I piloti e lo staff delle squadre è atterrato, le scuderie hanno trasportato il loro materiale all’Albert Park, i tifosi si sono affollati in circuito. Mentre fuori dal recinto della pista infuriava la bufera, dentro per giorni si è cercato grottescamente di far finta di non essersi accorti di nulla. Di tenere in piedi questo traballante castello di carte, con la consapevolezza che sarebbe bastato un soffio per buttarlo a terra.
E questo soffio, come era facile prevedere, puntualmente è arrivato: nel paddock si è registrato il primo caso di contagio accertato, quello di un dipendente della McLaren. Eppure, neanche di fronte a questa positività ormai sicura, è arrivata la decisione immediata di bloccare tutto. È trascorsa un’altra notte, si è tenuta una riunione in cui alcune squadre (come Red Bull, AlphaTauri e Racing Point) insistevano ugualmente per correre, gli appassionati si accalcavano fuori dai cancelli, mentre alcuni piloti come Vettel e Raikkonen erano già scappati in aereo.

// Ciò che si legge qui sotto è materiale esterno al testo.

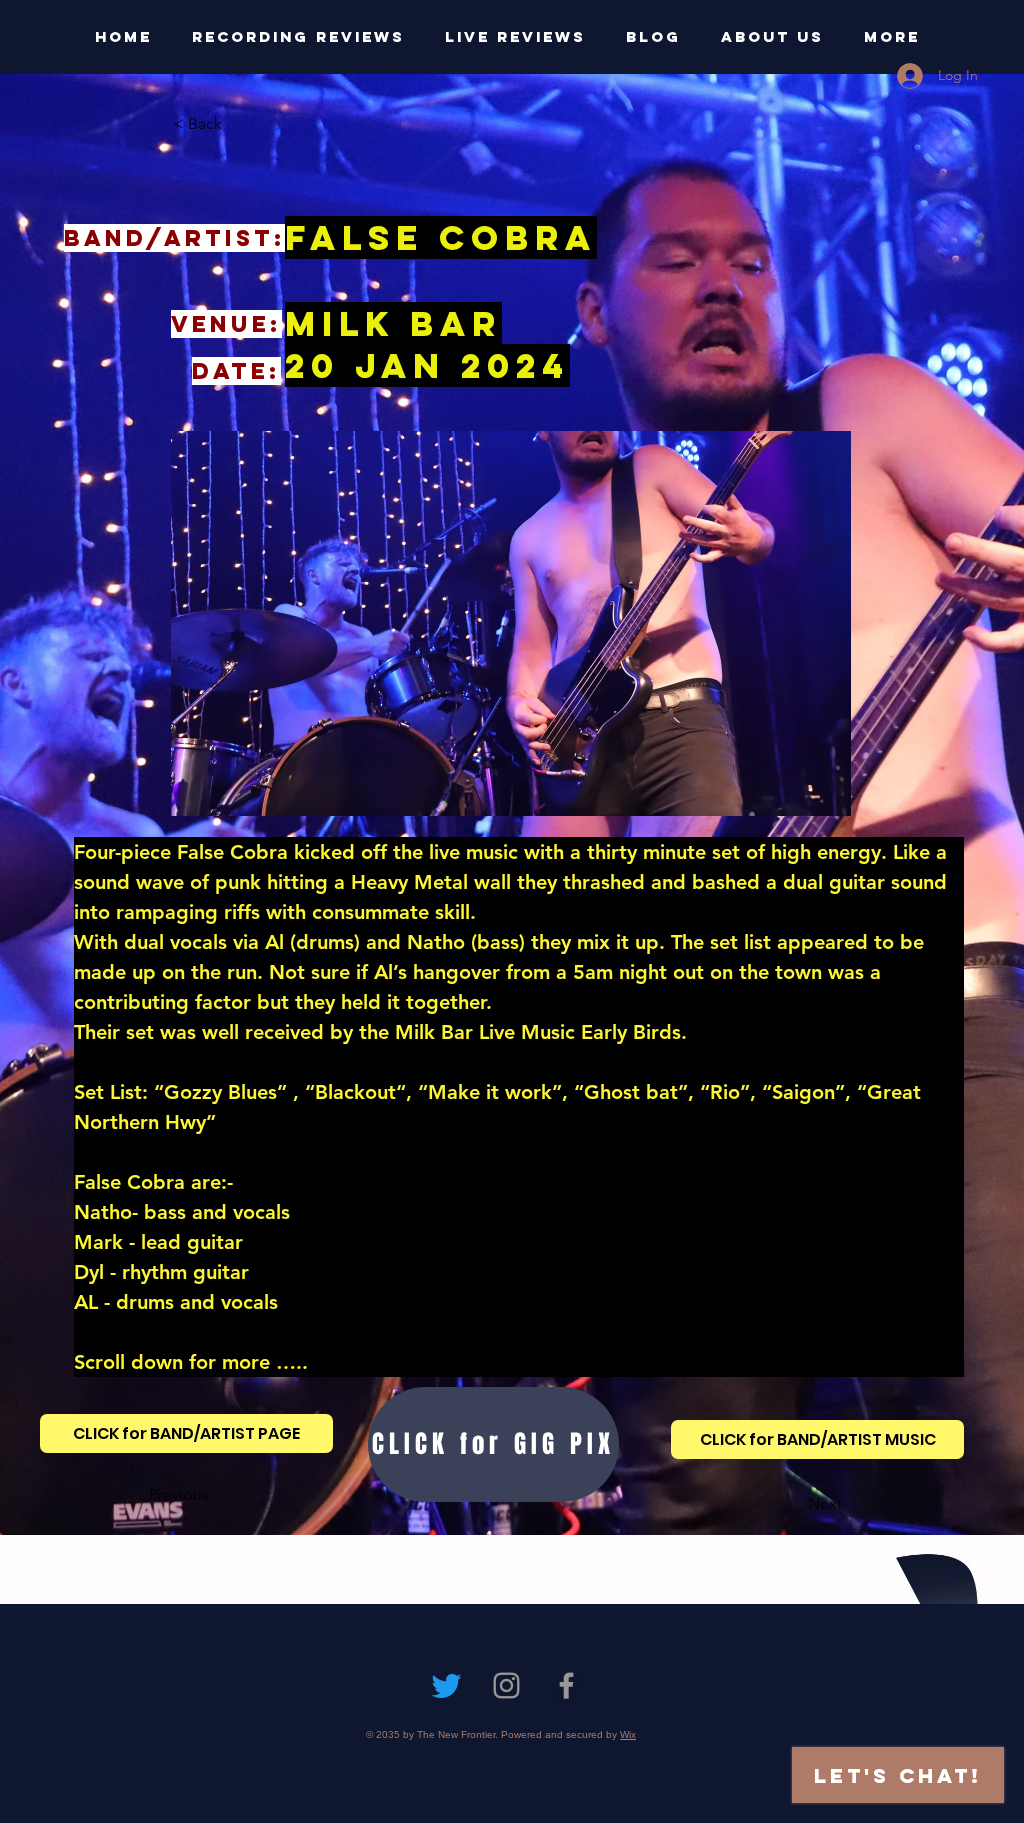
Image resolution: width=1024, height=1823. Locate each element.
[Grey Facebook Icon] (566, 1685)
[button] (239, 124)
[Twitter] (446, 1685)
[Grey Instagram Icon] (506, 1685)
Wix (628, 1734)
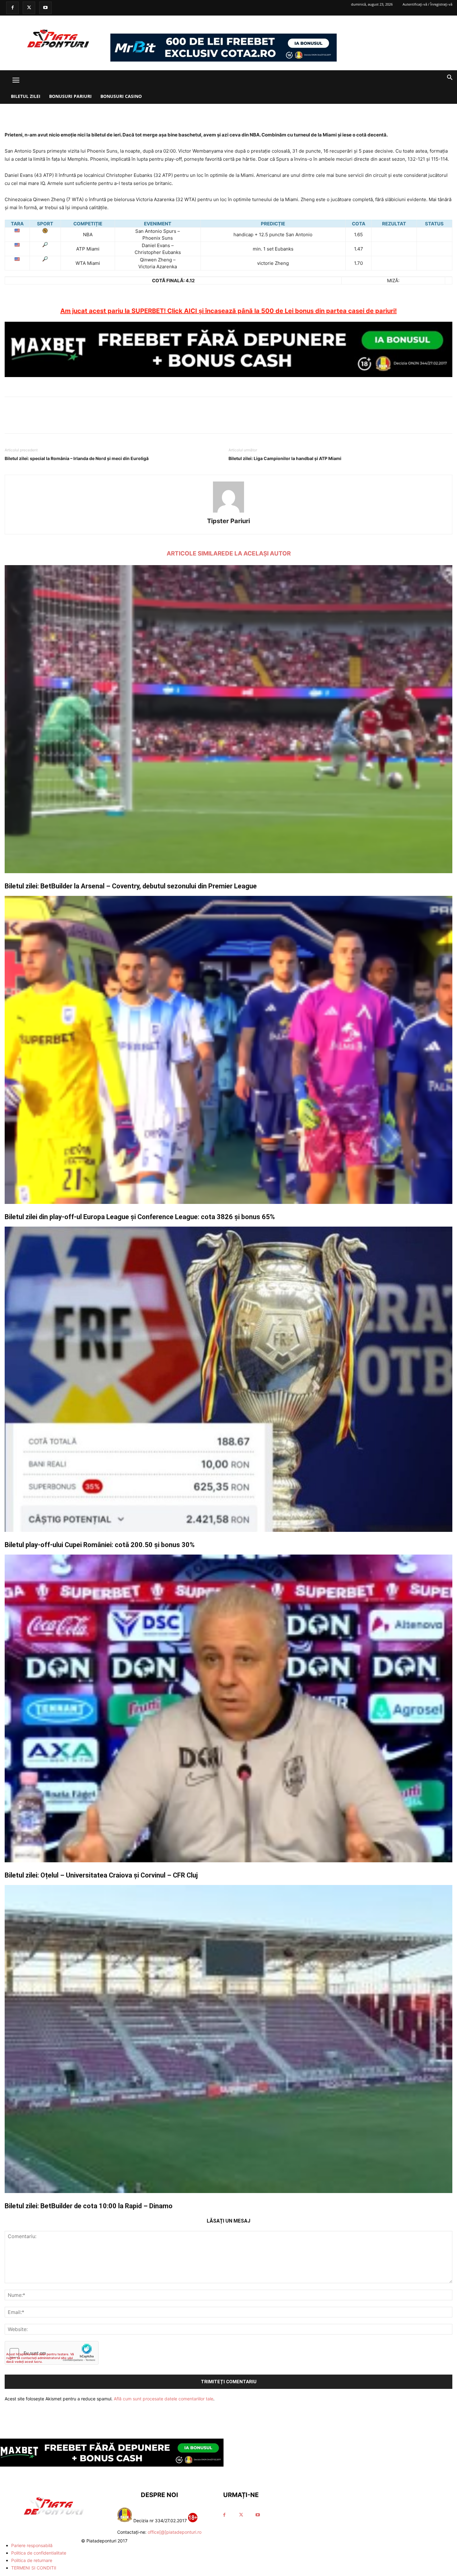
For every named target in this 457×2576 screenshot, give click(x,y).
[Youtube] (45, 8)
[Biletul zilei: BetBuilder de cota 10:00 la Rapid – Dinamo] (228, 2039)
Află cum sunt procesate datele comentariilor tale (163, 2398)
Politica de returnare (31, 2560)
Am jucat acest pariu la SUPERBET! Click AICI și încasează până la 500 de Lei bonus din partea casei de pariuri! (228, 311)
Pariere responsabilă (32, 2545)
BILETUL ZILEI (25, 96)
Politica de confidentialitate (38, 2552)
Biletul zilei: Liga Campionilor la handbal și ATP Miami (284, 458)
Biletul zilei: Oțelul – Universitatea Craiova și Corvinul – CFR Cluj (101, 1875)
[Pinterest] (228, 113)
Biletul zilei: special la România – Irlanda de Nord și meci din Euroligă (77, 458)
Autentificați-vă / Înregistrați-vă (427, 4)
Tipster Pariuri (228, 521)
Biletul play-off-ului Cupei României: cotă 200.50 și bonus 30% (100, 1545)
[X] (29, 8)
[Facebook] (12, 8)
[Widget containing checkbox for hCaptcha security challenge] (52, 2353)
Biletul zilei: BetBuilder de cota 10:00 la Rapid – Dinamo (89, 2206)
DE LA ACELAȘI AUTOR (258, 553)
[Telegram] (257, 113)
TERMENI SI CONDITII (33, 2567)
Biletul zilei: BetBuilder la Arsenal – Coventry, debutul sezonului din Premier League (131, 886)
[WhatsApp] (243, 113)
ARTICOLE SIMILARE (196, 553)
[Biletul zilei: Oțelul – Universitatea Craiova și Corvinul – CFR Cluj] (228, 1709)
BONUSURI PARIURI (70, 96)
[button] (16, 79)
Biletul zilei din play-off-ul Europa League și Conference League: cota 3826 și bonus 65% (140, 1217)
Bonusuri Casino (121, 96)
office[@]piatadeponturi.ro (174, 2532)
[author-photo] (228, 512)
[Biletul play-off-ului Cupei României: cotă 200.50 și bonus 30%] (228, 1379)
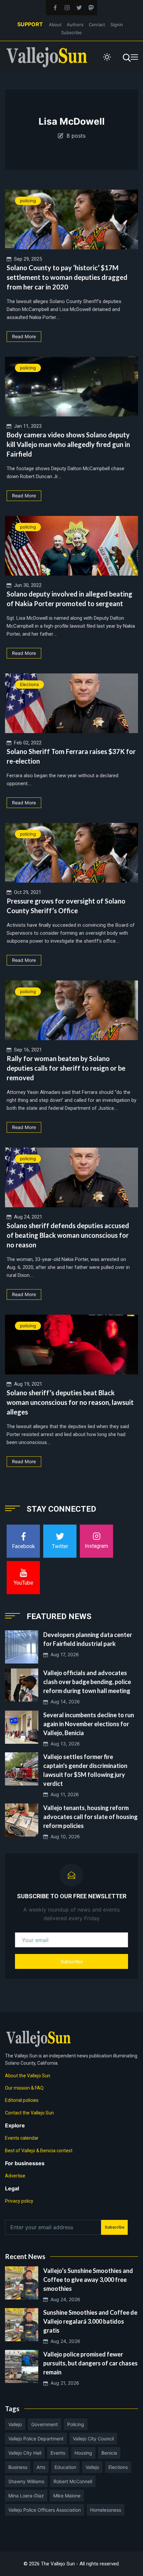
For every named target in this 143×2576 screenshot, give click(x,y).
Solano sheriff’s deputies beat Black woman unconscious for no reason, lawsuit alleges (70, 1402)
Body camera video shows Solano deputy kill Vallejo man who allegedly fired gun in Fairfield (68, 444)
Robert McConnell (73, 2481)
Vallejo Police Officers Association (44, 2510)
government (44, 2424)
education (65, 2467)
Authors (75, 24)
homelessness (105, 2510)
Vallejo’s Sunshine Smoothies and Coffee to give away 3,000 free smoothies (88, 2279)
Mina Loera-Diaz (26, 2495)
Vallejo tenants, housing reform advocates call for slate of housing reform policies (90, 1816)
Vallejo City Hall (24, 2453)
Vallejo (15, 2424)
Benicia (109, 2453)
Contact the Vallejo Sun (29, 2112)
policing (28, 200)
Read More (24, 336)
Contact (97, 24)
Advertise (15, 2175)
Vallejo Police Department (36, 2438)
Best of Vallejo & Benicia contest (38, 2150)
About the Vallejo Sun (27, 2075)
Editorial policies (22, 2100)
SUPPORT (30, 24)
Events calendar (22, 2138)
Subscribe (71, 32)
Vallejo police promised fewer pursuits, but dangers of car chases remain (90, 2363)
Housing (83, 2453)
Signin (116, 24)
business (17, 2467)
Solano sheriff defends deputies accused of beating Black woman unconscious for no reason (68, 1235)
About (55, 24)
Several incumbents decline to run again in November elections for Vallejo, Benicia (88, 1723)
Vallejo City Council (93, 2438)
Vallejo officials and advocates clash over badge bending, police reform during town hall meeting (87, 1681)
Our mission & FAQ (24, 2088)
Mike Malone (66, 2495)
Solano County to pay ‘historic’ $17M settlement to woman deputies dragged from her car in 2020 (67, 277)
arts (41, 2467)
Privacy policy (19, 2201)
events (58, 2453)
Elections (29, 684)
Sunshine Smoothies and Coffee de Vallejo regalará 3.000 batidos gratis (90, 2321)
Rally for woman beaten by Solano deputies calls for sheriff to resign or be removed (66, 1068)
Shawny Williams (26, 2481)
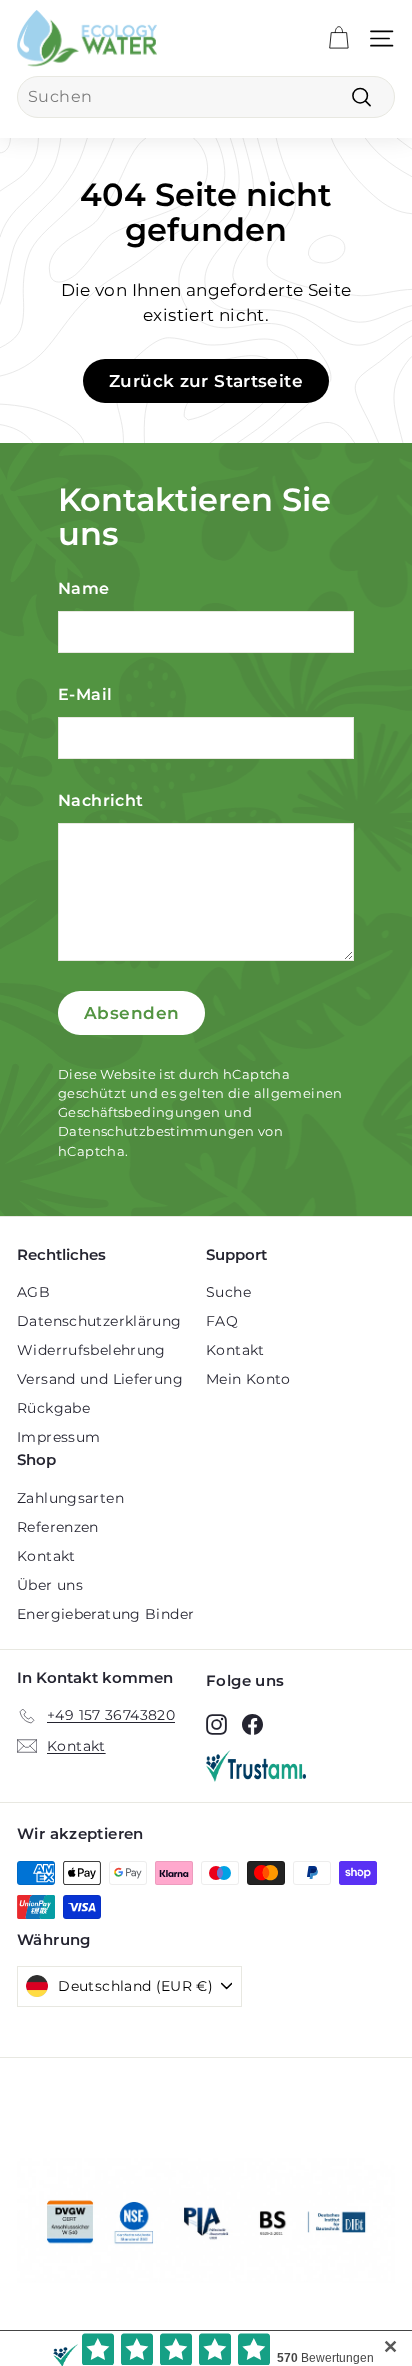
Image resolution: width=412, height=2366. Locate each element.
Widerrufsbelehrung (91, 1350)
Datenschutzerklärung (99, 1321)
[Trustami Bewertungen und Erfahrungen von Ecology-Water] (300, 1766)
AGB (33, 1292)
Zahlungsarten (70, 1498)
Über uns (50, 1585)
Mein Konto (248, 1379)
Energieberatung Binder (105, 1614)
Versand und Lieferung (100, 1379)
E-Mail (85, 694)
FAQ (222, 1321)
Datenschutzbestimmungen (156, 1131)
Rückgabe (53, 1408)
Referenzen (58, 1527)
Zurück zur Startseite (206, 381)
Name (84, 588)
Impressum (58, 1437)
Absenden (131, 1013)
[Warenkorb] (338, 38)
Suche (228, 1292)
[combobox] (206, 97)
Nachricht (100, 800)
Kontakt (235, 1350)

Solo a quel punto il patron Chase Carey si è rassegnato all’inevitabile e non ha potuto fare altro che prendere l’unica decisione possibile e sensata: quella di cancellare la gara. Una decisione, però, presa con colpevole ritardo. La F1, infatti, ha chiuso la stalla solo quando i proverbiali buoi erano ormai già scappati: ha fermato le macchine quando i danni erano già fatti. E non ci riferiamo solo ai milioni di dollari buttati al vento per allestire il paddock e la corsa, ma soprattutto agli assembramenti di migliaia di spettatori che si sono consentiti sia al giovedì che al sabato: una scena quasi criminale, di questi tempi.
Beninteso, la sottovalutazione della pandemia è stata un atteggiamento piuttosto diffuso, da parte un po’ di tutti i governi del pianeta. E in particolare negli Stati Uniti, terra d’origine del gruppo Liberty Media, si è cercato fino all’ultimo di spacciare per semplice burletta l’intera crisi del coronavirus. Ma questo non può essere un alibi accettabile per la Formula 1, che è uno sport globale, eppure ha testardamente insistito a tapparsi gli occhi anche quando la maggior parte degli altri eventi nel mondo avevano già giustamente gettato la spugna.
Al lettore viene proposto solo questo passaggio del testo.